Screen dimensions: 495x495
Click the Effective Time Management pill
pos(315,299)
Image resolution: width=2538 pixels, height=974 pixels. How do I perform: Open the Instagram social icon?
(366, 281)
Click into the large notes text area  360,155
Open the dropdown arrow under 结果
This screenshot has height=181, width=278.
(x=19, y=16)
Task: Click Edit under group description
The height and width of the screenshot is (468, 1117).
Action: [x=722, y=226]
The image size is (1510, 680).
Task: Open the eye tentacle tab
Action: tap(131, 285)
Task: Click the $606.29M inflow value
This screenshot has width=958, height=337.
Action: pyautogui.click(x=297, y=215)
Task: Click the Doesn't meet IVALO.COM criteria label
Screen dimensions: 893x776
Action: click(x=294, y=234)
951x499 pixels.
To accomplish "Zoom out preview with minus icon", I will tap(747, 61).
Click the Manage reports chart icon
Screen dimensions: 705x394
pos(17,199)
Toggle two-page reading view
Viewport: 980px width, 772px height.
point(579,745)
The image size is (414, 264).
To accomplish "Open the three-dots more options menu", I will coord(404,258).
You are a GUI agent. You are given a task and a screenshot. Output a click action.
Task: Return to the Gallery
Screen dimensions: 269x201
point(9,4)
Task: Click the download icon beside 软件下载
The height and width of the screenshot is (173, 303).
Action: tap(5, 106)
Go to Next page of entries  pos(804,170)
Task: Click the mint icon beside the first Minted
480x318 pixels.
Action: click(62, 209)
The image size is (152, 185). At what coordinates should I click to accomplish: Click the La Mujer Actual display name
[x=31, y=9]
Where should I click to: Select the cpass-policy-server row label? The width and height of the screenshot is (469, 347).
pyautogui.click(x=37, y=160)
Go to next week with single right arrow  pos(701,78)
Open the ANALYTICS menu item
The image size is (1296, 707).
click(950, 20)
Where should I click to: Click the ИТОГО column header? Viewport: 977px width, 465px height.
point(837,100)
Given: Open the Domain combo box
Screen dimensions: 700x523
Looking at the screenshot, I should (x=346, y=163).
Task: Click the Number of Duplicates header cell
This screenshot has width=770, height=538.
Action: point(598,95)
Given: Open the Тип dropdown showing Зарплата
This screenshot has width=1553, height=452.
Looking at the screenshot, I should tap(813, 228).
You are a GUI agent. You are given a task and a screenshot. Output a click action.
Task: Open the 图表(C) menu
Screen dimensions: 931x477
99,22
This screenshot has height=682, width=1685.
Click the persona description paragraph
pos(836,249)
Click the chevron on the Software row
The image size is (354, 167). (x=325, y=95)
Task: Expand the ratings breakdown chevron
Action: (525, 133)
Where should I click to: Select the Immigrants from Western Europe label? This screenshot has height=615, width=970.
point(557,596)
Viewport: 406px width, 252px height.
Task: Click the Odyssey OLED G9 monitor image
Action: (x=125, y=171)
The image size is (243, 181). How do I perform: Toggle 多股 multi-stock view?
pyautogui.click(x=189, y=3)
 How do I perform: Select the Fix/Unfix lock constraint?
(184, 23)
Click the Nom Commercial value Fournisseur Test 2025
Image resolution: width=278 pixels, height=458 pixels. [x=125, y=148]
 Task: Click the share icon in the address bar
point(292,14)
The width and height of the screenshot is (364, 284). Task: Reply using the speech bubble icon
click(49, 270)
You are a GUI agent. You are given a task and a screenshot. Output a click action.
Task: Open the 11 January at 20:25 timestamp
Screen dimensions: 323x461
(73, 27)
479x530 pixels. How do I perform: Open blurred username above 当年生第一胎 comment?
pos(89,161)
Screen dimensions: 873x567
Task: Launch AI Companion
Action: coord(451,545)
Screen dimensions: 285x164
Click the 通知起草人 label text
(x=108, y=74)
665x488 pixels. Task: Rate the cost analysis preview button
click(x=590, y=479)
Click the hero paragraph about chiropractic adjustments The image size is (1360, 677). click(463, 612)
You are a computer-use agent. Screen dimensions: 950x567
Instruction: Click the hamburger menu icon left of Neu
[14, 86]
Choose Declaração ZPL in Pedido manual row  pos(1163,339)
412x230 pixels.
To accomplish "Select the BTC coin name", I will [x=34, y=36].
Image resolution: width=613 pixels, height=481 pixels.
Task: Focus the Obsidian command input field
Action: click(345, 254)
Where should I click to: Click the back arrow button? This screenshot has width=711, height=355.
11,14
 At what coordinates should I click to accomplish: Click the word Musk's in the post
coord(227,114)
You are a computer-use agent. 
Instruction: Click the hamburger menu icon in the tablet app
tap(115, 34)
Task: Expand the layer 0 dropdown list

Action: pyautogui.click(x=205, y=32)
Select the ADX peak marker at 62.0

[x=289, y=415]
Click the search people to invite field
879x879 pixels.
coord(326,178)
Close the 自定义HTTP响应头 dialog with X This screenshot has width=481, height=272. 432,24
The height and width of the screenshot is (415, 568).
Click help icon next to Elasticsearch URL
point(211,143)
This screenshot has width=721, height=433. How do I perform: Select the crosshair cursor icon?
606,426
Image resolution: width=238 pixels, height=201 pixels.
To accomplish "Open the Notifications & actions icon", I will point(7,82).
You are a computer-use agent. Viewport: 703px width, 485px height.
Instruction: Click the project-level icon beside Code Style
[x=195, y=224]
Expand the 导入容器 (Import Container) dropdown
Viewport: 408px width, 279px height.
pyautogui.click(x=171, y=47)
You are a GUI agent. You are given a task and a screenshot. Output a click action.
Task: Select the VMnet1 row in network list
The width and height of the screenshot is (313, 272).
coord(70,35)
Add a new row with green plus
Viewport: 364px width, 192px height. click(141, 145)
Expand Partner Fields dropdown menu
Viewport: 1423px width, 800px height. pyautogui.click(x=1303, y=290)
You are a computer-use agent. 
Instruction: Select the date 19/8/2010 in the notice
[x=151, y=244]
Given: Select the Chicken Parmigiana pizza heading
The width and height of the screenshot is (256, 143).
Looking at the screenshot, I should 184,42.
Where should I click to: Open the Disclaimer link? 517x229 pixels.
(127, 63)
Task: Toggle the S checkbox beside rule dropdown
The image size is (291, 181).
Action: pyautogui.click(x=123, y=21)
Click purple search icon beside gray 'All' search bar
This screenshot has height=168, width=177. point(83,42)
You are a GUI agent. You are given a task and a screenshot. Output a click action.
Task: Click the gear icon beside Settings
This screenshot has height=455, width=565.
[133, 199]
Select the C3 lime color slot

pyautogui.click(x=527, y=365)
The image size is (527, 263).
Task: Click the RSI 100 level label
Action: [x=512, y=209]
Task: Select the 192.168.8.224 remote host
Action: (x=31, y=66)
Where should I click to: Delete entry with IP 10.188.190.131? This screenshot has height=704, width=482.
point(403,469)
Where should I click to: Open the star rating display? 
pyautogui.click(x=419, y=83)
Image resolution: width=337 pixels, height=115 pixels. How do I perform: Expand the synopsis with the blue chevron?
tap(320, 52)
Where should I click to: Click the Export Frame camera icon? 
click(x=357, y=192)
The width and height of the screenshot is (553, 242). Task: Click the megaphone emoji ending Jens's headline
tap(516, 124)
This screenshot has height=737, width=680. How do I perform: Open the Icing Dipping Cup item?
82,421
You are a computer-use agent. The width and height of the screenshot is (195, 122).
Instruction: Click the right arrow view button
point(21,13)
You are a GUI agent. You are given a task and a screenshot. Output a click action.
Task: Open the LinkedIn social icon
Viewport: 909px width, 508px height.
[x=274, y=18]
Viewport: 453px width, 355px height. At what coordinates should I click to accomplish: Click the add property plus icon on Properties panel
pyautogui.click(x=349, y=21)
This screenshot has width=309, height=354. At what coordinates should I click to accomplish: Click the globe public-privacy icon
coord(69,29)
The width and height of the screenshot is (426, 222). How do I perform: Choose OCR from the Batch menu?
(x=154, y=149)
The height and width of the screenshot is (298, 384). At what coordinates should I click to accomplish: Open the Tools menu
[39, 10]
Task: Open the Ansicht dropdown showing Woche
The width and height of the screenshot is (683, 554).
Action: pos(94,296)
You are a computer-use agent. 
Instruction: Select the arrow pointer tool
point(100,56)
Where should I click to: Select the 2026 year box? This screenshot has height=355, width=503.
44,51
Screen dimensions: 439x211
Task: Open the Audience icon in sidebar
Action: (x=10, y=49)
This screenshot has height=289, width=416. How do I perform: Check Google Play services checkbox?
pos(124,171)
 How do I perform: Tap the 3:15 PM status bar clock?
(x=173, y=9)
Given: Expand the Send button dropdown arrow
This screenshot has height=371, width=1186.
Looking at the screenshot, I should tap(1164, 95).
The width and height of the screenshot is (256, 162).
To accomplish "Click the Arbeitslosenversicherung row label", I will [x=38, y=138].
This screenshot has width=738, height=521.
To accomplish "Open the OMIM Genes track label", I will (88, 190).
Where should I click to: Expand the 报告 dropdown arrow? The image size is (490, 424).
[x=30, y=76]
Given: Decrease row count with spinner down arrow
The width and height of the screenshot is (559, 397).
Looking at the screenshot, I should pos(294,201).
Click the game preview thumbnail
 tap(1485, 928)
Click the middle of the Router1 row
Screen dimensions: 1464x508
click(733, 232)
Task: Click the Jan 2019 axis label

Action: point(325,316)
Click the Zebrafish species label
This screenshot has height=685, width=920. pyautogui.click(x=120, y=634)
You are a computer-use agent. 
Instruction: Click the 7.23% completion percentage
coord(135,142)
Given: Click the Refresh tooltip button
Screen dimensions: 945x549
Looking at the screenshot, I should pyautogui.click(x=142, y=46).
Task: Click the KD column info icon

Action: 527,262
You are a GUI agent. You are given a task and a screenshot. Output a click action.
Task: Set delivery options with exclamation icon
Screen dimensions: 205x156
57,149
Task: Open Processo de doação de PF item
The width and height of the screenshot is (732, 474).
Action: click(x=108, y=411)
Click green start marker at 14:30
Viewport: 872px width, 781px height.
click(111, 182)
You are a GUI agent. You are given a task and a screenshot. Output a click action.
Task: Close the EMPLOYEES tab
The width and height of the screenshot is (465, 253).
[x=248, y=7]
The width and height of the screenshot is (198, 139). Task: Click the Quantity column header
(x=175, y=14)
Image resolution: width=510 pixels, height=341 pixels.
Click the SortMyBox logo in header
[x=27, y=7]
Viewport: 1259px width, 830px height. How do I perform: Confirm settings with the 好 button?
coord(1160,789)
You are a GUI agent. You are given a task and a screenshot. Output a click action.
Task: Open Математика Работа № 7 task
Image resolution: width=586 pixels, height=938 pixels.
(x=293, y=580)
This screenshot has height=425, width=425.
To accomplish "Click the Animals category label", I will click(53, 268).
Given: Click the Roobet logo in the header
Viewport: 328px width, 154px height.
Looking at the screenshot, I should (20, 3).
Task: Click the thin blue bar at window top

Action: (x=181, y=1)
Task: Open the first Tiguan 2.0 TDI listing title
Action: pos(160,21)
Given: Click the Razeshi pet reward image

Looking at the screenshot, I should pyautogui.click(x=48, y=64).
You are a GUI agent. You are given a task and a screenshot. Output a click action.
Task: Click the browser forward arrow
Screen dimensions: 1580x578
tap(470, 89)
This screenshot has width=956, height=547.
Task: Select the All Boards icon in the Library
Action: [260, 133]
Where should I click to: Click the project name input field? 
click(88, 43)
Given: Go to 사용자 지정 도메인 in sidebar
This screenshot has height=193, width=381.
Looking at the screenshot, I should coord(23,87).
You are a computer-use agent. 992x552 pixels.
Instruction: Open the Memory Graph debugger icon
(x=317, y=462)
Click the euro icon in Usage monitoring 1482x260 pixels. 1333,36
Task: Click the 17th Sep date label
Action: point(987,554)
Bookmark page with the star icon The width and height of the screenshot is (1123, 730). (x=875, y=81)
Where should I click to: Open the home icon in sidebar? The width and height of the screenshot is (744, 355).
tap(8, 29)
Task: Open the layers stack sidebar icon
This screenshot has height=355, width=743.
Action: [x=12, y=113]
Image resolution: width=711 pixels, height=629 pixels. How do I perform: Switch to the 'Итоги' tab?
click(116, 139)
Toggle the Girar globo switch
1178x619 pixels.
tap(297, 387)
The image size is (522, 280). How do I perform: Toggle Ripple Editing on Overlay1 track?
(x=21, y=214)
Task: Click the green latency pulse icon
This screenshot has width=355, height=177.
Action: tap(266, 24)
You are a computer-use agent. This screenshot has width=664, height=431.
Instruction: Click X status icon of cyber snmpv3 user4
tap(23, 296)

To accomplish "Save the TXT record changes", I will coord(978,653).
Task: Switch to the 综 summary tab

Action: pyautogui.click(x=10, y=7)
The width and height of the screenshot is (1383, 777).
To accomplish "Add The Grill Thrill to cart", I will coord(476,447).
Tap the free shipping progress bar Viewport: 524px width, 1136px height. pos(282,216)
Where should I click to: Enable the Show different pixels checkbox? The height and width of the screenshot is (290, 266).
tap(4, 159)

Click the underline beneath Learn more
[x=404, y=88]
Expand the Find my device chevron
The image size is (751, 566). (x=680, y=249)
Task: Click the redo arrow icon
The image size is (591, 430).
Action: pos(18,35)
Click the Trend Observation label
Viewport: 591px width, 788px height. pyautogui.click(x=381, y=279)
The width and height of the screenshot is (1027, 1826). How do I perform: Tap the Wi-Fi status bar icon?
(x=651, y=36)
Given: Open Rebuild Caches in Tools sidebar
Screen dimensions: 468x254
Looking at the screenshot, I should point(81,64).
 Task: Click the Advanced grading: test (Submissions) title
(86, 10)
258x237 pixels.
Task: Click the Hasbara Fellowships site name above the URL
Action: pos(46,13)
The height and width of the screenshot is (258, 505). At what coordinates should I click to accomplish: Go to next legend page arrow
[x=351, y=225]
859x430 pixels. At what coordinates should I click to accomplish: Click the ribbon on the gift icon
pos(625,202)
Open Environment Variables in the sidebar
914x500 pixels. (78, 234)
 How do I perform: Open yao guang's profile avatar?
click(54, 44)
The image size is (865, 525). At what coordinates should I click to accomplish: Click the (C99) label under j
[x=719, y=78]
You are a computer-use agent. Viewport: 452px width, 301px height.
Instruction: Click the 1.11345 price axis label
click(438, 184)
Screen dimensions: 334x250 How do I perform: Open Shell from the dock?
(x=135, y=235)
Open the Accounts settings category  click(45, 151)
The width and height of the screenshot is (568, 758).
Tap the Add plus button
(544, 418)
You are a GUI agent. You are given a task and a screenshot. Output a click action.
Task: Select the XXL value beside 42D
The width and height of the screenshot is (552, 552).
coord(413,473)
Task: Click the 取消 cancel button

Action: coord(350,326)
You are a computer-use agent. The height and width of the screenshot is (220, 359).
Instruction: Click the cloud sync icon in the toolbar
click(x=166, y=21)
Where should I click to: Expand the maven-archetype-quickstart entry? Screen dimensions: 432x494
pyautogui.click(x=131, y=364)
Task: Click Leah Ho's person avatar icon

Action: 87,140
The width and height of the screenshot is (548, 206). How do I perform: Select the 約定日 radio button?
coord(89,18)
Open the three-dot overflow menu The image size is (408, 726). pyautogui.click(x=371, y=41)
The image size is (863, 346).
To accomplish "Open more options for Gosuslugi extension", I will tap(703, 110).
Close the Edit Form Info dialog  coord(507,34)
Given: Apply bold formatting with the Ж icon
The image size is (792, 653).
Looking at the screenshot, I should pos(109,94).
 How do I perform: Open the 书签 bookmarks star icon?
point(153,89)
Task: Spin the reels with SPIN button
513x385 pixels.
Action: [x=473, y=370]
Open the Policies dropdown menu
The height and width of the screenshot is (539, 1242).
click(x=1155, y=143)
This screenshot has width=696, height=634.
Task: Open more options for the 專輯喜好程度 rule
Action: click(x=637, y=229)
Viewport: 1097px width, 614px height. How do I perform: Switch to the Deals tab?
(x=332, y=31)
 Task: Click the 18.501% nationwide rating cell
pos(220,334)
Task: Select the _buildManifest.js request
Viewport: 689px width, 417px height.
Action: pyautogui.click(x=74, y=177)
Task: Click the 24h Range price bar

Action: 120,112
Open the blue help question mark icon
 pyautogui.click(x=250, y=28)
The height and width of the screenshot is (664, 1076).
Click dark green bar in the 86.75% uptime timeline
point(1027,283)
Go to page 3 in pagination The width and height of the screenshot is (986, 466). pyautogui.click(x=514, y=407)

* **EXERCISE**
Reply with a lone number, the count of lines in the data that include the string "Close".

* **ANSWER SPACE**
3